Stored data

########################################

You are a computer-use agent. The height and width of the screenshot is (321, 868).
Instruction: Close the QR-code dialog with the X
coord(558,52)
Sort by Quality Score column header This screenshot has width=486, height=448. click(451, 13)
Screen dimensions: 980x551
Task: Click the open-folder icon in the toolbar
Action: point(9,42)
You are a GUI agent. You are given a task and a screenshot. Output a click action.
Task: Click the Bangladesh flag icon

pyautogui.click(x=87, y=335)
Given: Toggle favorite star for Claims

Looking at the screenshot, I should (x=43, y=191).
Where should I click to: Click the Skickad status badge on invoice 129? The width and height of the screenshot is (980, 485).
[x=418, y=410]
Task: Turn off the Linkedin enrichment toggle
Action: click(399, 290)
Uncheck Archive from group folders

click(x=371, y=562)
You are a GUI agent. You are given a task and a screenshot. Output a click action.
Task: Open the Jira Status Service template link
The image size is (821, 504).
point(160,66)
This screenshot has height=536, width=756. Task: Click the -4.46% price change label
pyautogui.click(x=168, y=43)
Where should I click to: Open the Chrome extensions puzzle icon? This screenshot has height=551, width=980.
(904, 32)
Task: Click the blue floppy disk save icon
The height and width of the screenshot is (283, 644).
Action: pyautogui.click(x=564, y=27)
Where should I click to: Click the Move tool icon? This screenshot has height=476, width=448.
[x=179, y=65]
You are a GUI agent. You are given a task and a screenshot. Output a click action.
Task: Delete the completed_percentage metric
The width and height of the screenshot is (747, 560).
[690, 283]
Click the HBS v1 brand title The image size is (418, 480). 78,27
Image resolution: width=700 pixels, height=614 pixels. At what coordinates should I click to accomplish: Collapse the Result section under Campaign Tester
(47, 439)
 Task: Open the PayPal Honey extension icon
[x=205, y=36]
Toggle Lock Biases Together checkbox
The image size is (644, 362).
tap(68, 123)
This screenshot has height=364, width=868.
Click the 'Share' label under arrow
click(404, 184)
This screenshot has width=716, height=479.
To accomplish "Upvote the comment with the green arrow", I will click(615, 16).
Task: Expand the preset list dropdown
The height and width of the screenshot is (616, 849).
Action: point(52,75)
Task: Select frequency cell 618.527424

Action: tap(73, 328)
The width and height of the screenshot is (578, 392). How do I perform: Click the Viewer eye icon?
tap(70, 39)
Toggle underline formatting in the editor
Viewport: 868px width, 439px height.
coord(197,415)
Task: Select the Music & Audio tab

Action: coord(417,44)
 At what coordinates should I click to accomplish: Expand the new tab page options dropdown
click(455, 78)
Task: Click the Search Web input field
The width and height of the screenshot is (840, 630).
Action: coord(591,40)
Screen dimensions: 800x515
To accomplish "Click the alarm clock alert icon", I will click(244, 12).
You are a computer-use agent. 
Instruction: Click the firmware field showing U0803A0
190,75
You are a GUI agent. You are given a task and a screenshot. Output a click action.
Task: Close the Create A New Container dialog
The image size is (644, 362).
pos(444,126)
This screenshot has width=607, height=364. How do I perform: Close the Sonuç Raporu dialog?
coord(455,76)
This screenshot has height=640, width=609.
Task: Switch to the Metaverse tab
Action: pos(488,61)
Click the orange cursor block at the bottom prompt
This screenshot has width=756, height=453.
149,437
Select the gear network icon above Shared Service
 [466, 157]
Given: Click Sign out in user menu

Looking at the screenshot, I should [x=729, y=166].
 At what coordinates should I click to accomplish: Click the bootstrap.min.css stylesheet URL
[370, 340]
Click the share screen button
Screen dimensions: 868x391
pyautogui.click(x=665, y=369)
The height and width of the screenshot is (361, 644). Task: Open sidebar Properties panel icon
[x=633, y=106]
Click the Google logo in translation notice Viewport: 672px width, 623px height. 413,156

########################################

Problem statement
Return only the part of the records above that opens with the line containing "Task: Click the blue floppy disk save icon" and closes with the line containing "This screenshot has height=364, width=868.", ends included.

Output of the task
Task: Click the blue floppy disk save icon
The height and width of the screenshot is (283, 644).
Action: pyautogui.click(x=564, y=27)
Where should I click to: Click the Move tool icon? This screenshot has height=476, width=448.
[x=179, y=65]
You are a GUI agent. You are given a task and a screenshot. Output a click action.
Task: Delete the completed_percentage metric
The width and height of the screenshot is (747, 560).
[690, 283]
Click the HBS v1 brand title The image size is (418, 480). 78,27
Image resolution: width=700 pixels, height=614 pixels. At what coordinates should I click to accomplish: Collapse the Result section under Campaign Tester
(47, 439)
 Task: Open the PayPal Honey extension icon
[x=205, y=36]
Toggle Lock Biases Together checkbox
The image size is (644, 362).
tap(68, 123)
This screenshot has height=364, width=868.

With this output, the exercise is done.